# [INSTRUCTIONS FOR THE TASK]
Transcribe all of the records below line for line, without changing a single character.

# [EXCERPTED RECORDS]

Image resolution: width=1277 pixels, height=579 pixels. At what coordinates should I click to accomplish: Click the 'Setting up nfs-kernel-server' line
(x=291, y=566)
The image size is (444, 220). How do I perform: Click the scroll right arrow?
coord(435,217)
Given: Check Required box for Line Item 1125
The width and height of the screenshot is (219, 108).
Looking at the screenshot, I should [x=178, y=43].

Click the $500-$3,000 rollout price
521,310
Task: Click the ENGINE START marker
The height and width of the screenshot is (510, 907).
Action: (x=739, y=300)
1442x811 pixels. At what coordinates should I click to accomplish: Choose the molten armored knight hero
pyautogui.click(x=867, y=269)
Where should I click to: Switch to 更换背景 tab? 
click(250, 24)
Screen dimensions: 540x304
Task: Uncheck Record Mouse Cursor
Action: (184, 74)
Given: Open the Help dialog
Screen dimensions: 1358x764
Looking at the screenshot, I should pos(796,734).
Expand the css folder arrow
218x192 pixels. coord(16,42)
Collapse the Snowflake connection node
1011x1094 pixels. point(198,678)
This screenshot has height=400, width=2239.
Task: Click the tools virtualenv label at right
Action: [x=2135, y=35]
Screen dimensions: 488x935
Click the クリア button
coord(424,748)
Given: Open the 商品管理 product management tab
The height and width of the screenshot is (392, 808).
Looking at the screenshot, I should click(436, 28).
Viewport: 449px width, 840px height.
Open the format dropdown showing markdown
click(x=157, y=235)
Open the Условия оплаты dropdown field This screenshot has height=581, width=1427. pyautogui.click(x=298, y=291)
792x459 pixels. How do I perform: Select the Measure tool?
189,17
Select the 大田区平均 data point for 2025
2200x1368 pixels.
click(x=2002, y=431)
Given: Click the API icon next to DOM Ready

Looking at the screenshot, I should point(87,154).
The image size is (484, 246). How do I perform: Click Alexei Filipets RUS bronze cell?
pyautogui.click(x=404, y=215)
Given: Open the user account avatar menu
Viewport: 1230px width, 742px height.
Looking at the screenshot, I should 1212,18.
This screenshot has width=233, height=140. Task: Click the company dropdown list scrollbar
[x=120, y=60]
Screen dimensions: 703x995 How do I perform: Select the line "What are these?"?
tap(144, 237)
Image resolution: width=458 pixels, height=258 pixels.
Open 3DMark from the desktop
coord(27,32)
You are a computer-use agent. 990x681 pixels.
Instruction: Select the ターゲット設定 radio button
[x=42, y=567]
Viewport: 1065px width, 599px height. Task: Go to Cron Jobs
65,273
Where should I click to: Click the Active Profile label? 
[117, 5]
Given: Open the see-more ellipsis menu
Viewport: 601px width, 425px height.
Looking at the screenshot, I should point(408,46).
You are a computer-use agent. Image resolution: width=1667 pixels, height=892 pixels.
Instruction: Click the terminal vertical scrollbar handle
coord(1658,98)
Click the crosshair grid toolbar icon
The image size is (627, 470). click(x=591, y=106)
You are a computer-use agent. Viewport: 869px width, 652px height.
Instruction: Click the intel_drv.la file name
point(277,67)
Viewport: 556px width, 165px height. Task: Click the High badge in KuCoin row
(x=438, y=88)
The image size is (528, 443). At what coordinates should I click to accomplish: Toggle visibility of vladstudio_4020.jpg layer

# [SOLUTION TO THE EXERCISE]
Image resolution: width=1277 pixels, height=579 pixels. At what coordinates should I click to accomplish: Click the 'Setting up nfs-kernel-server' line
(x=291, y=566)
The image size is (444, 220). How do I perform: Click the scroll right arrow?
coord(435,217)
Given: Check Required box for Line Item 1125
The width and height of the screenshot is (219, 108).
Looking at the screenshot, I should [x=178, y=43].

Click the $500-$3,000 rollout price
521,310
Task: Click the ENGINE START marker
The height and width of the screenshot is (510, 907).
Action: (x=739, y=300)
1442x811 pixels. At what coordinates should I click to accomplish: Choose the molten armored knight hero
pyautogui.click(x=867, y=269)
Where should I click to: Switch to 更换背景 tab? 
click(250, 24)
Screen dimensions: 540x304
Task: Uncheck Record Mouse Cursor
Action: (184, 74)
Given: Open the Help dialog
Screen dimensions: 1358x764
Looking at the screenshot, I should pos(796,734).
Expand the css folder arrow
218x192 pixels. coord(16,42)
Collapse the Snowflake connection node
1011x1094 pixels. point(198,678)
This screenshot has height=400, width=2239.
Task: Click the tools virtualenv label at right
Action: [x=2135, y=35]
Screen dimensions: 488x935
Click the クリア button
coord(424,748)
Given: Open the 商品管理 product management tab
The height and width of the screenshot is (392, 808).
Looking at the screenshot, I should click(436, 28).
Viewport: 449px width, 840px height.
Open the format dropdown showing markdown
click(x=157, y=235)
Open the Условия оплаты dropdown field This screenshot has height=581, width=1427. pyautogui.click(x=298, y=291)
792x459 pixels. How do I perform: Select the Measure tool?
189,17
Select the 大田区平均 data point for 2025
2200x1368 pixels.
click(x=2002, y=431)
Given: Click the API icon next to DOM Ready

Looking at the screenshot, I should point(87,154).
The image size is (484, 246). How do I perform: Click Alexei Filipets RUS bronze cell?
pyautogui.click(x=404, y=215)
Given: Open the user account avatar menu
Viewport: 1230px width, 742px height.
Looking at the screenshot, I should 1212,18.
This screenshot has width=233, height=140. Task: Click the company dropdown list scrollbar
[x=120, y=60]
Screen dimensions: 703x995 How do I perform: Select the line "What are these?"?
tap(144, 237)
Image resolution: width=458 pixels, height=258 pixels.
Open 3DMark from the desktop
coord(27,32)
You are a computer-use agent. 990x681 pixels.
Instruction: Select the ターゲット設定 radio button
[x=42, y=567]
Viewport: 1065px width, 599px height. Task: Go to Cron Jobs
65,273
Where should I click to: Click the Active Profile label? 
[117, 5]
Given: Open the see-more ellipsis menu
Viewport: 601px width, 425px height.
Looking at the screenshot, I should point(408,46).
You are a computer-use agent. Image resolution: width=1667 pixels, height=892 pixels.
Instruction: Click the terminal vertical scrollbar handle
coord(1658,98)
Click the crosshair grid toolbar icon
The image size is (627, 470). click(x=591, y=106)
You are a computer-use agent. Viewport: 869px width, 652px height.
Instruction: Click the intel_drv.la file name
point(277,67)
Viewport: 556px width, 165px height. Task: Click the High badge in KuCoin row
(x=438, y=88)
The image size is (528, 443). At what coordinates should I click to accomplish: Toggle visibility of vladstudio_4020.jpg layer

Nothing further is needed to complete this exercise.